Effizienzgewinne in der Entwicklung
Die Unternehmen nutzten die 3DEXPERIENCE-Plattform von Dassault für virtuelle Tests, wodurch zwei Runden physischer Prototypen eingespart und die Entwicklungszeit verkürzt wurden. Das beschleunigte Zeitfenster bringt das System für die geplante kommerzielle Einführung im Oktober 2026 in Position.
Digital-Twin-Technologie in Hafenoperationen
Der Pilot spiegelt eine breitere Übernahme von Digital-Twin-Technologie in Hafenoperationen weltweit wider. In Hamburg, Deutschland, kombiniert ein Anlegeüberwachungssystem digitale Zwillinge mit Sensordaten, um Geräteausfälle vorherzusagen. Dänemarks Hafen von Esbjerg hat einen Digital Twin entwickelt, um zukünftige Abläufe und tägliche Logistik zu testen.

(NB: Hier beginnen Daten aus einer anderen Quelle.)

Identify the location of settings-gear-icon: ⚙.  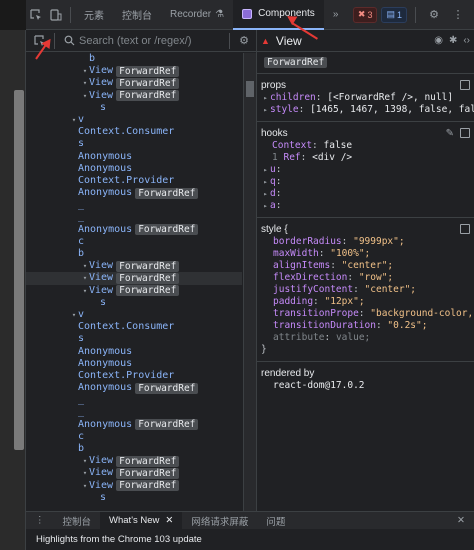
(244, 41).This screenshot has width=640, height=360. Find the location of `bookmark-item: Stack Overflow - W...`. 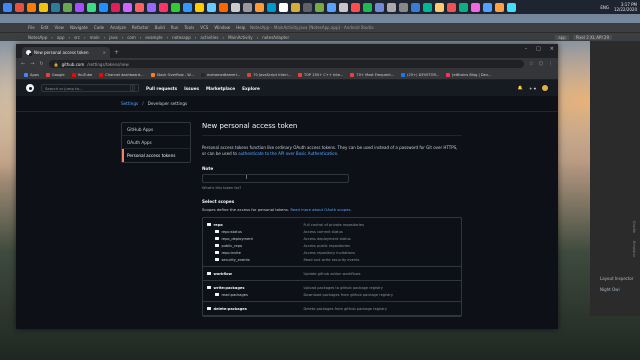

bookmark-item: Stack Overflow - W... is located at coordinates (172, 74). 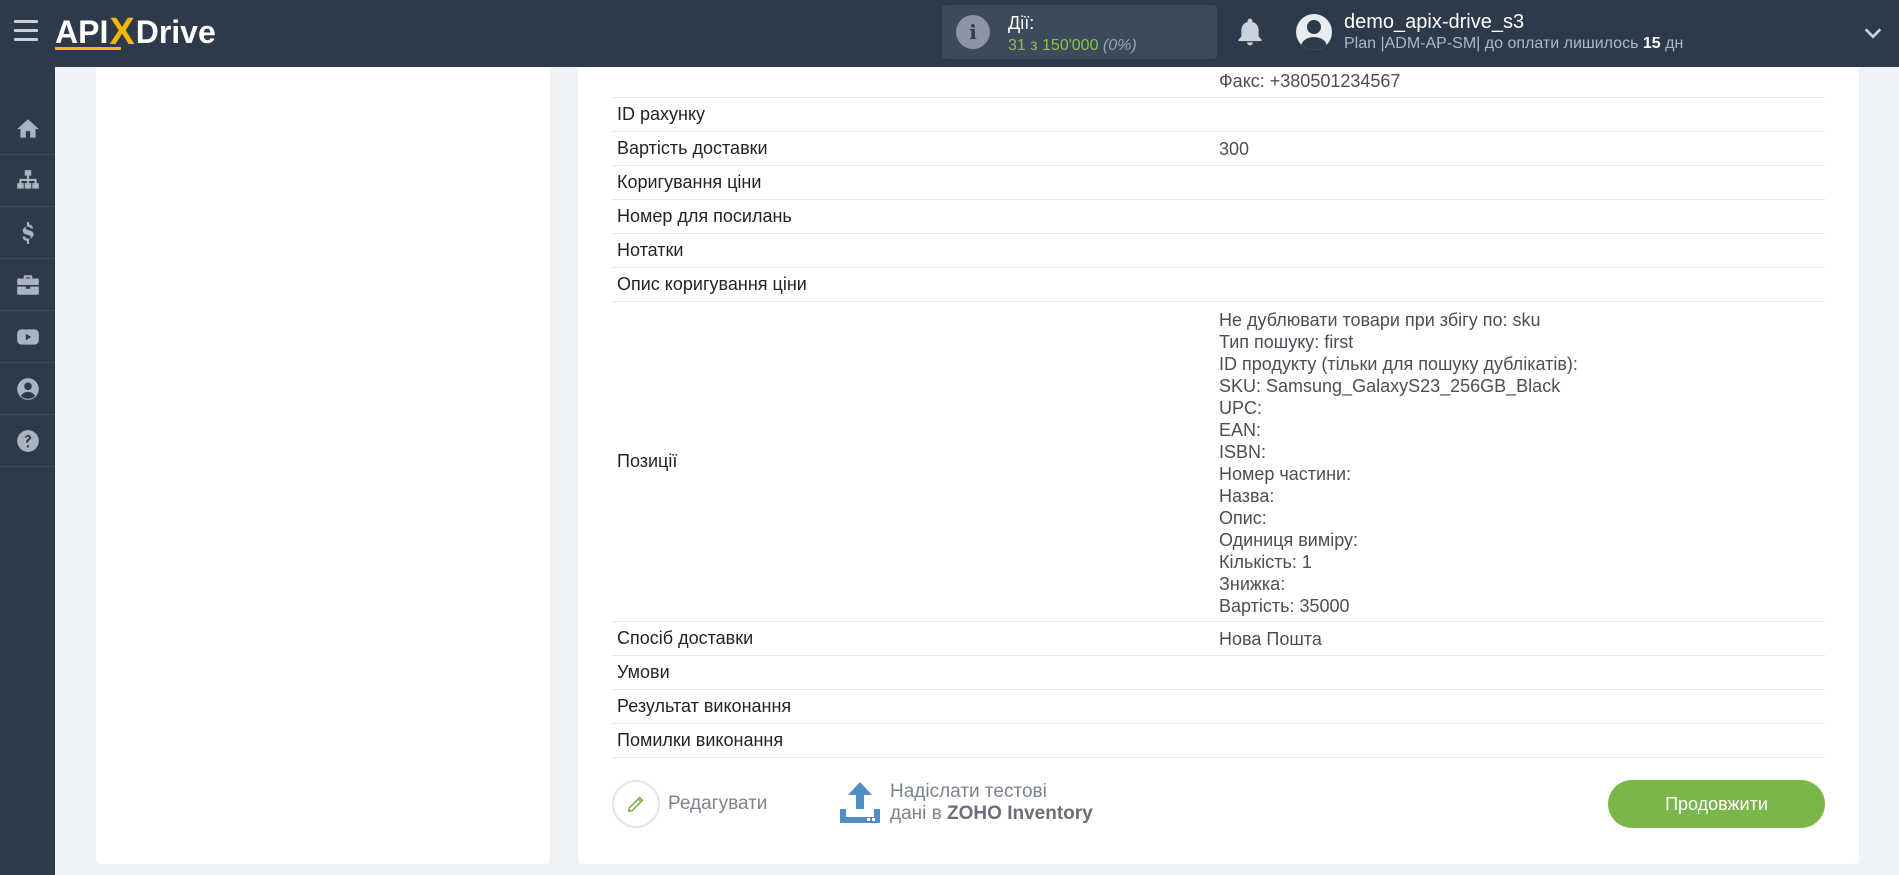 I want to click on field-name: Позиції, so click(x=648, y=461).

Am Pusan Newport International Terminal in Südkorea reduzierte eine Digital-Twin-Planungsmethode die Liegezeit von Schiffen in Hafennähe und senkte die CO₂-Emissionen um mehr als 75% im Vergleich zu den tatsächlichen Betriebsverfahren.
Autonome Systeme wie die von iHawk sind dafür ausgelegt, in gefährlichen Bereichen zu arbeiten, in denen GPS-Signale schwach sind oder ganz fehlen. Häfen einschließlich Italiens Hafen von Livorno nutzen virtuelle Realität und erweiterte Realität für Sicherheitstrainings, um die Exposition von Arbeitern in Lagerbereichen zu reduzieren.